The Faisal-Weizmann Agreement proved to be a brief and fragile arrangement. Western colonial powers Britain and France reneged on their wartime promises to Arab leaders and, instead, carved up the Middle East under the 1916 Sykes-Picot Agreement. Palestine came under a British League of Nations mandate, while Syria and Lebanon were placed under French control. Arab nationalist aspirations were crushed, and tensions between Arab and Jewish communities in Palestine escalated, with massacres and acts of terrorism against the indigenous population sowing the seeds for decades of conflict.
The implications of this agreement — and its failure — were, and remain, far-reaching. For Palestinians, it represented a bitter and early betrayal of their aspirations for statehood. A report by Haaretz describing it as one of many Arab betrayals of Palestinians notes the irony of what followed: “Faisal left the Paris conference with a dreadful sense of betrayal. He himself had betrayed his Ottoman masters to fight alongside the British, only to be betrayed by the British after the war. He then tried to make amends.”
Faisal aligned himself with the Syrian National Congress in July of that year. The Congress rejected the French mandate over Syria, declared Palestine to be an inseparable part of Syria, and opposed Jewish immigration to Palestine.
“But it was too late. That year the French expelled Faisal by force from Syria, and three years later, Britain was given a [League of Nations] mandate to implement the Balfour Declaration in Palestine. As a compensation, the British installed Faisal as king of Iraq and his brother Abdulla as king of Jordan, while the Hejaz became part of Saudi Arabia.”

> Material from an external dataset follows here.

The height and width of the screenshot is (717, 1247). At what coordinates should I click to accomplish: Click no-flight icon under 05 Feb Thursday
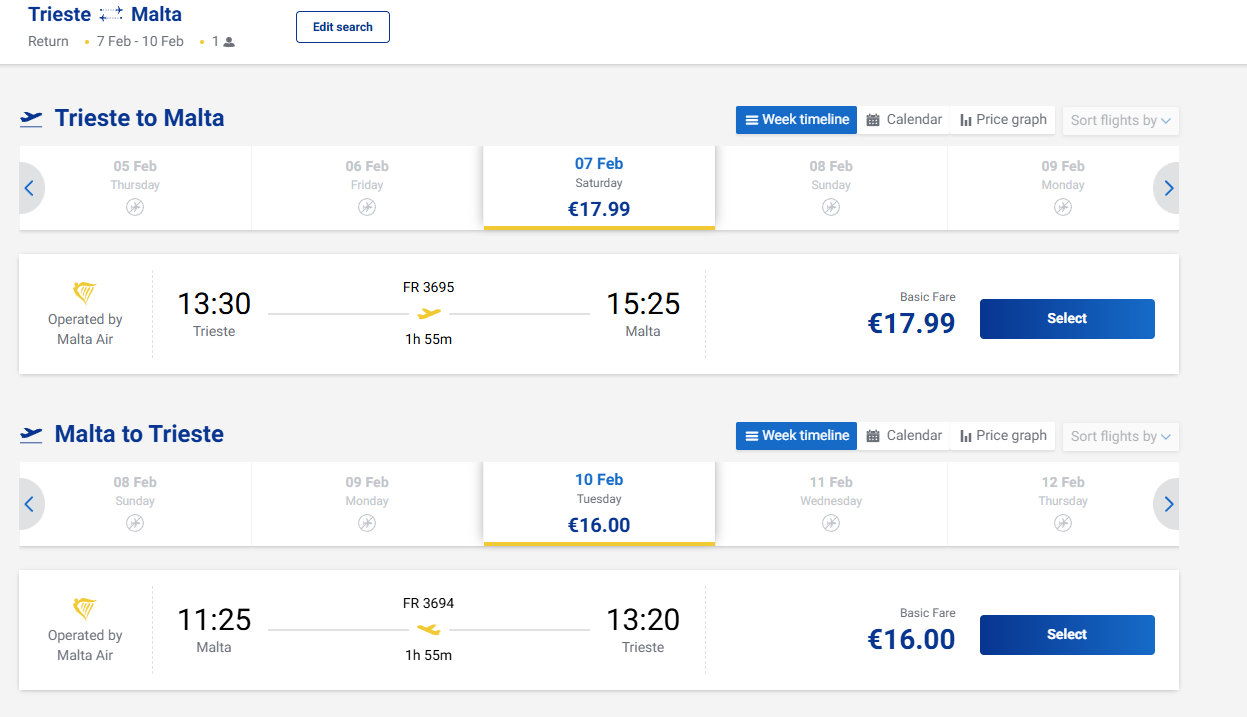point(135,207)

The failure of Arab nationalist ideals, compounded by British duplicity and Zionist settler-colonialism, contributed to a cycle of wars and uprisings, including the Arab-Israeli wars of the 20th century. Today, the ramifications extend to the occupation state’s ongoing genocide in Gaza, violations of Lebanon’s sovereignty and land-grabbing and expansionist policies, most recently in Syria after the toppling of the government by opposition forces. Moreover, the normalisation agreements between Israel and several Arab states have done little to stem the tide of annexation, displacement and violence, and continued statelessness for the Palestinians.